The system has been on trial in Singapore since November last year and is now being rolled out to the general client base. The trial involved at least two of the bank's multinational clients in the chemical and retail sectors – companies which process more than a couple of hundred trade transactions per month.
InfoTrack will track the activities of both buyers and sellers and those using letters of credit or trading on open account, giving them information on LC presentment and fulfilment, account transactions and documentation movements.
The system is the information component of Deutsche Bank's db-direct internet platform through which customers have been initiating trade transactions since the late 1990s.
Head of product management for Deutsche Bank's Asia trade team, Kah-Chye Tan, says one of the most common problems that sellers have in the trade process is tracking the issuance of letters of credit. "Our customer will say that they have not received the LC but the issuer is saying that they have issued it. There is often a big information gap between buyer and seller."
Tan says this information gap exists because buyers and sellers are using different banks. And he says InfoTrack helps to address these problems by not only making information available to Deutsche Bank customers but by allowing their suppliers to tap into the system too.
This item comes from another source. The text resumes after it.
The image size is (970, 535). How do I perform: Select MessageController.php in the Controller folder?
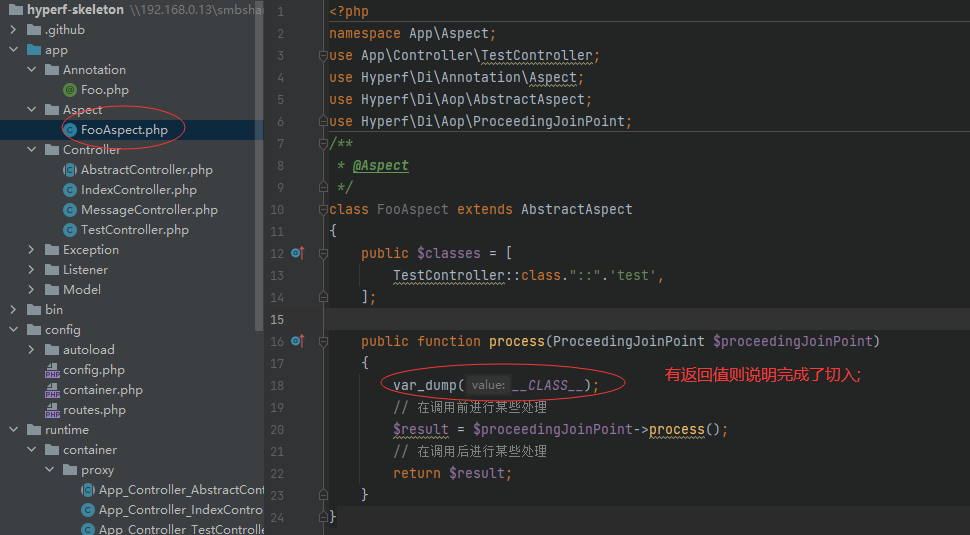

"As far as we know we are the first bank to expand our internet application beyond our customer base and bring the rest of the supply chain into the equation."
Tan explains that access to this sensitive trade data through InfoTrack has to be approved by the customer first. "Our customers have to give their suppliers permission to tap into the system, and they can customize what each particular customer sees so that they are not sharing everything with everybody. They can also specify whether they want the customer to see the bank charges, because this information can be particularly sensitive."
Andrea Chen, head of trade and risk services for Greater China at Deutsche Bank, says the difference between the old reporting capabilities of db-direct and the new InfoTrack is that the old system used to provide information in preformatted reports.
"InfoTrack allows customers to create their own report formats depending on what they want to track," said Chen. "We give them up to 100 possible column headings that they can select and mould into something that makes sense for them. This means people working in different departments such as accounts, credit or sales, can have their own spreadsheets. Customers can have access to these customized reports without having to log-on to InfoTrack."
Deutsche Bank claims that InfoTrack is 95% complete in its current format and covers nearly all of the information requirements of importers and exporters. Minor updates to the system will be conducted over time.